__ASSIGNMENT__: Among the entries, find the lines with the string "label" and report them.

Stored records
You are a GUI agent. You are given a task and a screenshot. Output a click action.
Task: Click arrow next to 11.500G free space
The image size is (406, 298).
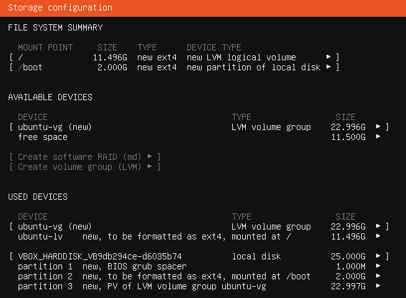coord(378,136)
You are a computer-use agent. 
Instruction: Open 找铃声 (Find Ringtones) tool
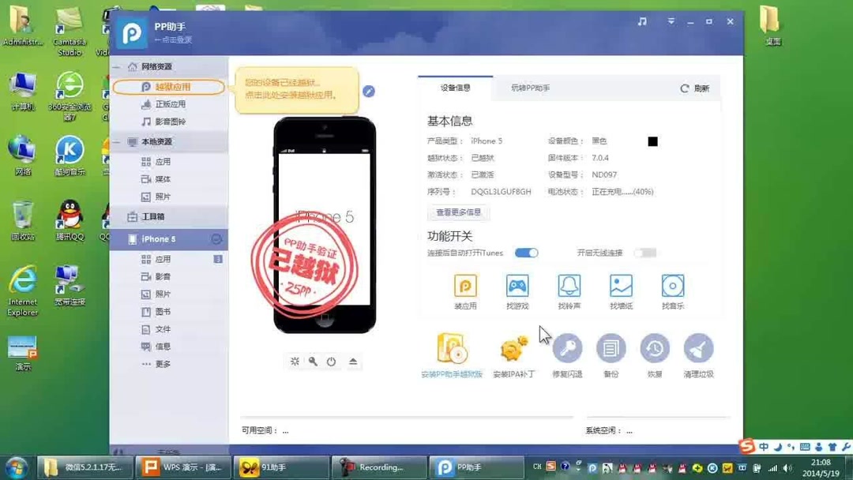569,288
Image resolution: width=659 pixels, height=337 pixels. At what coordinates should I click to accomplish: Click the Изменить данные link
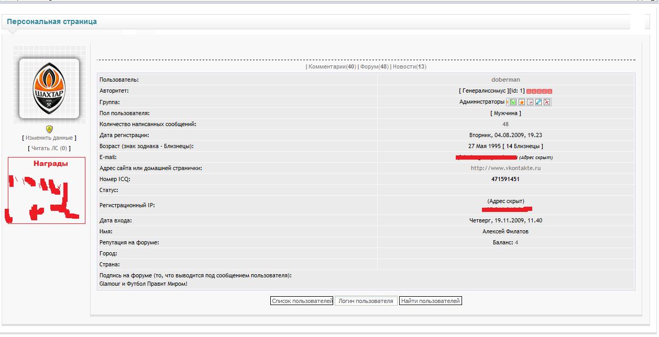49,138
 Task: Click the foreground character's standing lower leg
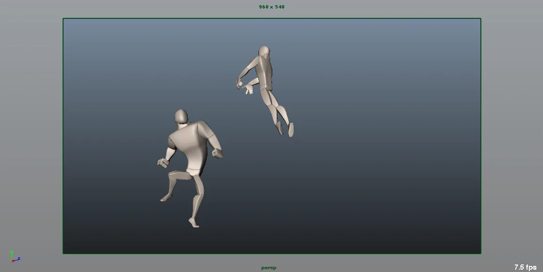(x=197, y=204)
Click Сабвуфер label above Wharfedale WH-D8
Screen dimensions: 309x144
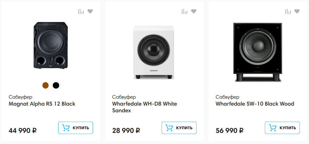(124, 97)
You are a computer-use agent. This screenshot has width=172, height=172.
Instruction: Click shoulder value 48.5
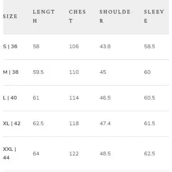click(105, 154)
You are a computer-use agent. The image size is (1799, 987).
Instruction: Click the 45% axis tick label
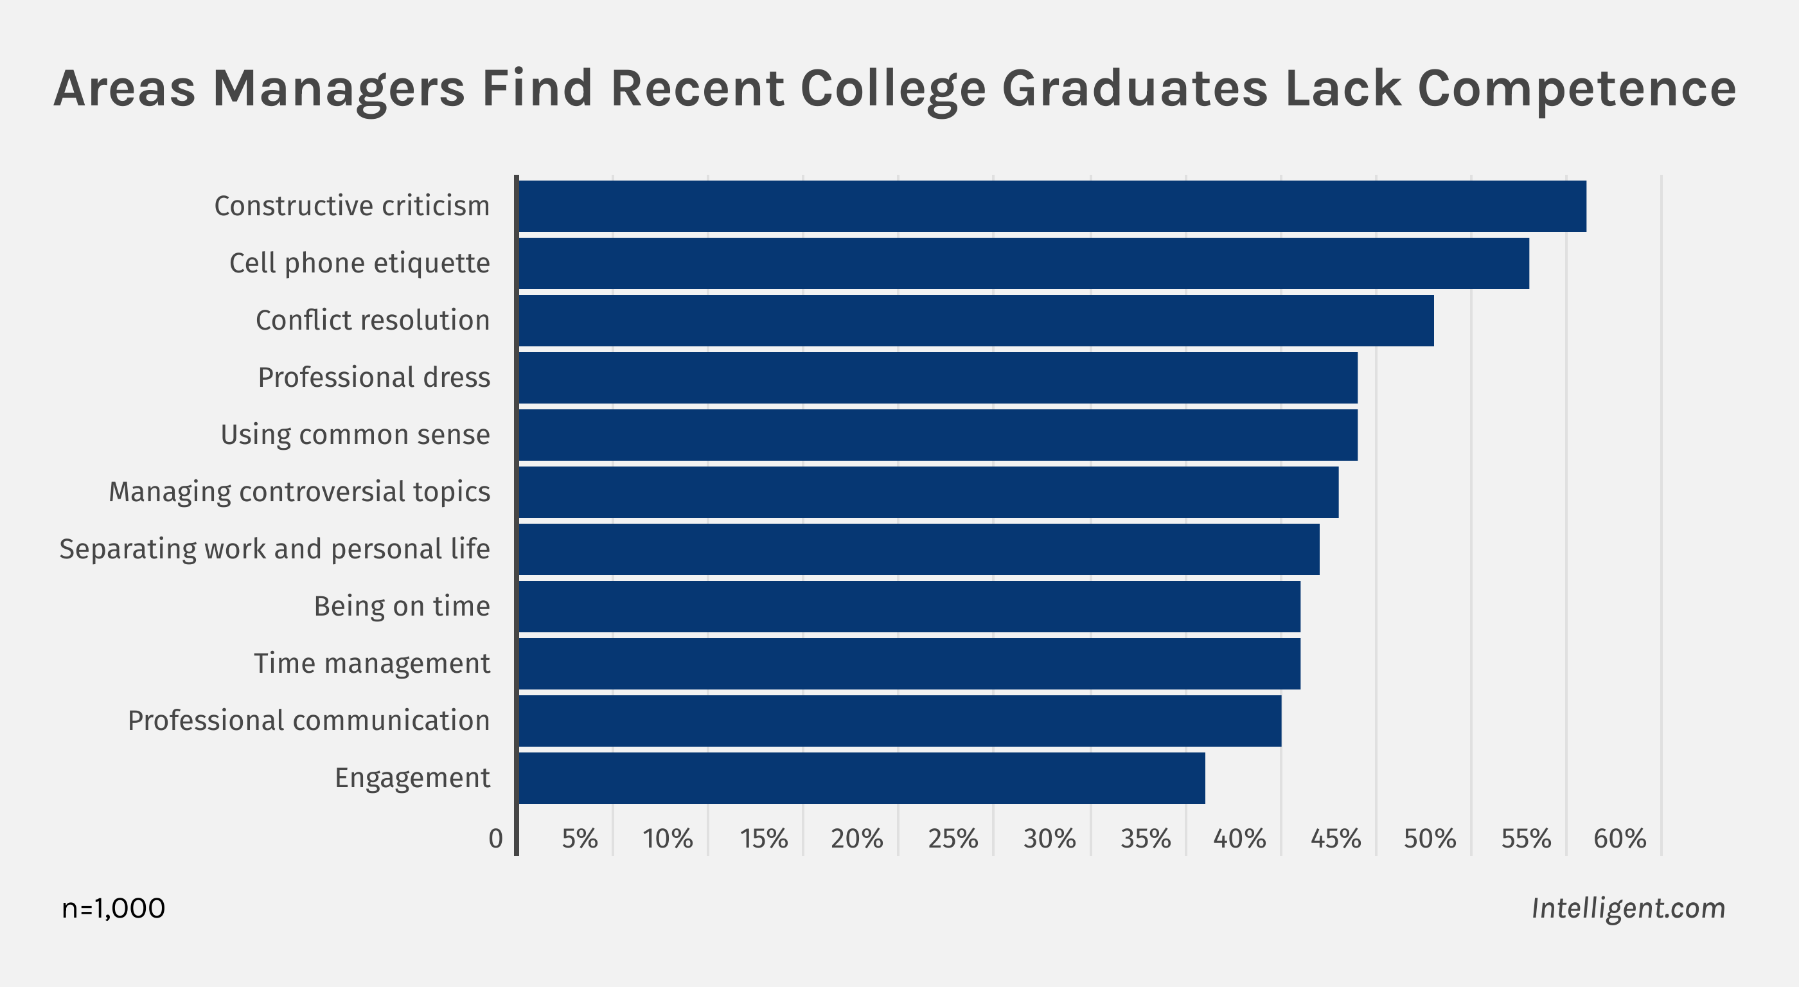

__SOLUTION TO THIS TASK__:
Click Сабвуфер label above Wharfedale WH-D8
Instruction: Click the 45% axis tick label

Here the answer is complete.